Advanced Example: Deploy a Sharded Model
For large models that require distributed inference, deploy using a sharded model artifact:
Cache a Sharded Model
First, cache a large model with sharding (see Cache a HuggingFace Model as an Artifact for details). First create a shard configuration file:
# shard_config.yaml
engine: vllm
args:
model: unsloth/Llama-3.3-70B-Instruct
tensor_parallel_size: 4
gpu_memory_utilization: 0.9
extra_args:
max_model_len: 16384
Then cache the model:
union cache model-from-hf unsloth/Llama-3.3-70B-Instruct \
--hf-token-key HUGGINGFACE_TOKEN \
--union-api-key EAGER_API_KEY \
--artifact-name llama-3-3-70b-instruct-sharded \
--cpu 36 \
--gpu 4 \
--mem 300Gi \
--ephemeral-storage 300Gi \
--accelerator nvidia-l40s \
--shard-config shard_config.yaml \
--project flytesnacks \
--domain development \
--wait
Deploy with VLLMApp
Once the model is cached, you can deploy it to a vLLM app:
# vllm_app_sharded.py
from flytekit.extras.accelerators import L40S
from union import Artifact, Resources
from union.app.llm import VLLMApp
# Reference the sharded model artifact
LLMArtifact = Artifact(name="llama-3-3-70b-instruct-sharded")

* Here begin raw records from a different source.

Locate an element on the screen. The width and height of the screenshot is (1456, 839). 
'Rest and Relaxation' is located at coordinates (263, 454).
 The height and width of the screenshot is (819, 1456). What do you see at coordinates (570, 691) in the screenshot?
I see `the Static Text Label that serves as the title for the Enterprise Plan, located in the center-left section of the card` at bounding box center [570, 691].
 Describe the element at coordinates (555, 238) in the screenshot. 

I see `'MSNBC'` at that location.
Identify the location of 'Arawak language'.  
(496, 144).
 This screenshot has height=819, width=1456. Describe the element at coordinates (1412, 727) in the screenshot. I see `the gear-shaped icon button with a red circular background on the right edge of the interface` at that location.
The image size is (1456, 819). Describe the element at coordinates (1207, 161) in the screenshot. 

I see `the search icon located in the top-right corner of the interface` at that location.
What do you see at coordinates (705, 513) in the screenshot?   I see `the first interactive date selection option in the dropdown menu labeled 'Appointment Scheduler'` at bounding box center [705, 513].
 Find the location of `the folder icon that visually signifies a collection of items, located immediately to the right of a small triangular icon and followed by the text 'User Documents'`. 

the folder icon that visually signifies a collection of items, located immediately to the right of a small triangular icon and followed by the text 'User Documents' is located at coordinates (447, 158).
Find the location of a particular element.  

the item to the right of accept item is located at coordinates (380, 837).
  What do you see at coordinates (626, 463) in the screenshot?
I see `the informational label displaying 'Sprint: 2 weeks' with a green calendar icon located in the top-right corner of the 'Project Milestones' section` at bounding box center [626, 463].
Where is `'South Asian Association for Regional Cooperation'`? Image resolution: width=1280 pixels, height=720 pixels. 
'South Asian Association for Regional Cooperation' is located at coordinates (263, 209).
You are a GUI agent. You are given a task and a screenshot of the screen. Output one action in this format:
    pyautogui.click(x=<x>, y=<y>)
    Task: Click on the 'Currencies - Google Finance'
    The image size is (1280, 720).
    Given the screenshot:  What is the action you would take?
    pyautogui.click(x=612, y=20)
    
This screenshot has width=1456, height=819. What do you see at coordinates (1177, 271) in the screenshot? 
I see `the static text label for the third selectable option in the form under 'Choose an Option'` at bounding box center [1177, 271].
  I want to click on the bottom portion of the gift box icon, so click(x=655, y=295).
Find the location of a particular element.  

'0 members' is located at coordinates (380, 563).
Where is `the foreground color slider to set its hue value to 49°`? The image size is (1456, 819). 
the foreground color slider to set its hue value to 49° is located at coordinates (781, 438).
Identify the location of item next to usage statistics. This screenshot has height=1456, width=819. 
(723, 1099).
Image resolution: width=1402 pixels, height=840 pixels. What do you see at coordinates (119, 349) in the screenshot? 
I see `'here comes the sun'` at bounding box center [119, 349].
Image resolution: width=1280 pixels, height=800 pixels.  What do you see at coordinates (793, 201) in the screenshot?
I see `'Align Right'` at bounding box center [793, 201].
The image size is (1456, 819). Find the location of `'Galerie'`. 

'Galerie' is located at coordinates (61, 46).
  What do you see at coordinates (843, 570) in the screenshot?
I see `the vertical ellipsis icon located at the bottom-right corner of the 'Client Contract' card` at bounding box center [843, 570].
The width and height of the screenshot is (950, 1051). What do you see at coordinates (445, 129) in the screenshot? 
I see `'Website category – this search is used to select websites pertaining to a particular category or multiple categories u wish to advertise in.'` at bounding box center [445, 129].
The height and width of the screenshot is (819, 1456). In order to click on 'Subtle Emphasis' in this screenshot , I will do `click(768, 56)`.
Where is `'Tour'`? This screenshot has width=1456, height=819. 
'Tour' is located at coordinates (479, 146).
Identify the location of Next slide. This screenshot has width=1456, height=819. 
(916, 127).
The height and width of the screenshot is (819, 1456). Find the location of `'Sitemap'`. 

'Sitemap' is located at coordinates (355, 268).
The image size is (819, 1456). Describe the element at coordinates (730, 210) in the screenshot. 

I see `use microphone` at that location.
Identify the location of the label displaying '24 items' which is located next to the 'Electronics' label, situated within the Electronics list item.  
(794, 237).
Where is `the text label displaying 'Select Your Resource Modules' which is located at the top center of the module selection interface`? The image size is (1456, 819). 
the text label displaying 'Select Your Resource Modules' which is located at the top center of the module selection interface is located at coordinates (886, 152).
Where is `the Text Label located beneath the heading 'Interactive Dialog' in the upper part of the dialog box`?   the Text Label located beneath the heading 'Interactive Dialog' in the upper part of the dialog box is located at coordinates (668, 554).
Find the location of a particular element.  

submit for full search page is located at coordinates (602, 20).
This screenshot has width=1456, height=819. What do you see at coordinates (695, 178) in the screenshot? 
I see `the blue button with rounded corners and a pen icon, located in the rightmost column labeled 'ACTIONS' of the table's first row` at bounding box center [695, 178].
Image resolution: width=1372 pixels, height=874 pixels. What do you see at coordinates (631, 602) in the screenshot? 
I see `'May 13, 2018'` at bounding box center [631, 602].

# Deploy sharded model with optimized configuration
vllm_app = VLLMApp(
name="vllm-app-sharded",
requests=Resources(
cpu="36",
mem="300Gi",
gpu="4",
ephemeral_storage="300Gi",
),
accelerator=L40S,
model=LLMArtifact.query(),
model_id="llama3",
# Additional arguments to pass into the vLLM engine:
# see https://docs.vllm.ai/en/stable/serving/engine_args.html
# or run `vllm serve --help` to see all available arguments
extra_args=[
"--tensor-parallel-size", "4",
"--gpu-memory-utilization", "0.8",
"--max-model-len", "4096",
"--max-num-seqs", "256",
"--enforce-eager",
],
env={
"NCCL_DEBUG": "INFO",
"CUDA_LAUNCH_BLOCKING": "1",
"VLLM_SKIP_P2P_CHECK": "1",
},
shared_memory=True, # Enable shared memory for multi-GPU
scaledown_after=300,
stream_model=True,
port=8084,
requires_auth=False,
)
Then deploy the app:
union deploy apps vllm_app_sharded.py vllm-app-sharded-optimized
Deploy with SGLangApp
You can also deploy the sharded model to a SGLang app:
import os
from flytekit.extras.accelerators import GPUAccelerator
from union import Artifact, Resources
from union.app.llm import SGLangApp
# Reference the sharded model artifact
LLMArtifact = Artifact(name="llama-3-3-70b-instruct-sharded")
# Deploy sharded model with SGLang
sglang_app = SGLangApp(
name="sglang-app-sharded",
requests=Resources(
cpu="36",
mem="300Gi",
gpu="4",
ephemeral_storage="300Gi",
),
accelerator=GPUAccelerator("nvidia-l40s"),
model=LLMArtifact.query(),
model_id="llama3",
# Additional arguments to pass into the SGLang engine:
# See https://docs.sglang.ai/backend/server_arguments.html for details.
extra_args=[
"--tensor-parallel-size", "4",
"--mem-fraction-static", "0.8",
],
env={
"NCCL_DEBUG": "INFO",
"CUDA_LAUNCH_BLOCKING": "1",
},
shared_memory=True,
scaledown_after=300,
stream_model=True,
port=8084,
requires_auth=False,
)
Then deploy the app:
union deploy apps sglang_app_sharded.py sglang-app-sharded-optimized
Performance Tuning
You can refer to the corresponding documentation for vLLM and SGLang for more information on how to tune the performance of your app.
- vLLM: see the optimization and tuning and engine arguments pages to learn about how to tune the performance of your app. You can also look at the distributed inference and serving page to learn more about distributed inference.
- SGLang: see the environment variables and server arguments pages to learn about all of the available serving options in SGLang.